Exercise requirements:
Repeat the listing below in full, exactly as it stands.

The records:
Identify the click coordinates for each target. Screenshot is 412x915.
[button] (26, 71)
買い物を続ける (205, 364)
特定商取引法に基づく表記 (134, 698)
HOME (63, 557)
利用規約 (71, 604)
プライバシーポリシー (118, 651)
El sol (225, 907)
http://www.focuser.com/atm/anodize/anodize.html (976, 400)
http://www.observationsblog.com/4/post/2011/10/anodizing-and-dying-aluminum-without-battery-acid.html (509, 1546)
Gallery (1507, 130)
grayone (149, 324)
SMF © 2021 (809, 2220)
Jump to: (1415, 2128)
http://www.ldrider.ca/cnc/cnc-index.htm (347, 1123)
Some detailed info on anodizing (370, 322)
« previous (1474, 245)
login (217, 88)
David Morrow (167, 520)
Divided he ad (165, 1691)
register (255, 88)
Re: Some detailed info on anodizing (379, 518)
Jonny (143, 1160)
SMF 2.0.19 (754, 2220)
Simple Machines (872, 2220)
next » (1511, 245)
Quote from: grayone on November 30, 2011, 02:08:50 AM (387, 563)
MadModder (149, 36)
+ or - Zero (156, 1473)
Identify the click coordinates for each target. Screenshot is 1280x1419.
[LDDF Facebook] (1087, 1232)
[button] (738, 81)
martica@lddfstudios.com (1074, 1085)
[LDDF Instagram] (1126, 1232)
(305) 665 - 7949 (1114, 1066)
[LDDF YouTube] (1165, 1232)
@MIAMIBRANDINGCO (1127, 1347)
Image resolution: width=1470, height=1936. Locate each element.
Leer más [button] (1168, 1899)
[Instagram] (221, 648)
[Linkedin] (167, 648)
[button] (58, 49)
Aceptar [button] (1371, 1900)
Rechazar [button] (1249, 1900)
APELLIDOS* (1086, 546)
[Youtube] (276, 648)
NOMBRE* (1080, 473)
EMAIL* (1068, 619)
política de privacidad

Answer space:
Identify the click coordinates for each target. Screenshot is 412x915.
[button] (26, 71)
買い物を続ける (205, 364)
特定商取引法に基づく表記 (134, 698)
HOME (63, 557)
利用規約 (71, 604)
プライバシーポリシー (118, 651)
El sol (225, 907)
http://www.focuser.com/atm/anodize/anodize.html (976, 400)
http://www.observationsblog.com/4/post/2011/10/anodizing-and-dying-aluminum-without-battery-acid.html (509, 1546)
Gallery (1507, 130)
grayone (149, 324)
SMF © 2021 (809, 2220)
Jump to: (1415, 2128)
http://www.ldrider.ca/cnc/cnc-index.htm (347, 1123)
Some detailed info on anodizing (370, 322)
« previous (1474, 245)
login (217, 88)
David Morrow (167, 520)
Divided he ad (165, 1691)
register (255, 88)
Re: Some detailed info on anodizing (379, 518)
Jonny (143, 1160)
SMF 2.0.19 (754, 2220)
Simple Machines (872, 2220)
next » (1511, 245)
Quote from: grayone on November 30, 2011, 02:08:50 AM (387, 563)
MadModder (149, 36)
+ or - Zero (156, 1473)
Identify the click coordinates for each target. Screenshot is 1280x1419.
[LDDF Facebook] (1087, 1232)
[button] (738, 81)
martica@lddfstudios.com (1074, 1085)
[LDDF Instagram] (1126, 1232)
(305) 665 - 7949 (1114, 1066)
[LDDF YouTube] (1165, 1232)
@MIAMIBRANDINGCO (1127, 1347)
Image resolution: width=1470, height=1936. Locate each element.
Leer más [button] (1168, 1899)
[Instagram] (221, 648)
[Linkedin] (167, 648)
[button] (58, 49)
Aceptar [button] (1371, 1900)
Rechazar [button] (1249, 1900)
APELLIDOS* (1086, 546)
[Youtube] (276, 648)
NOMBRE* (1080, 473)
EMAIL* (1068, 619)
política de privacidad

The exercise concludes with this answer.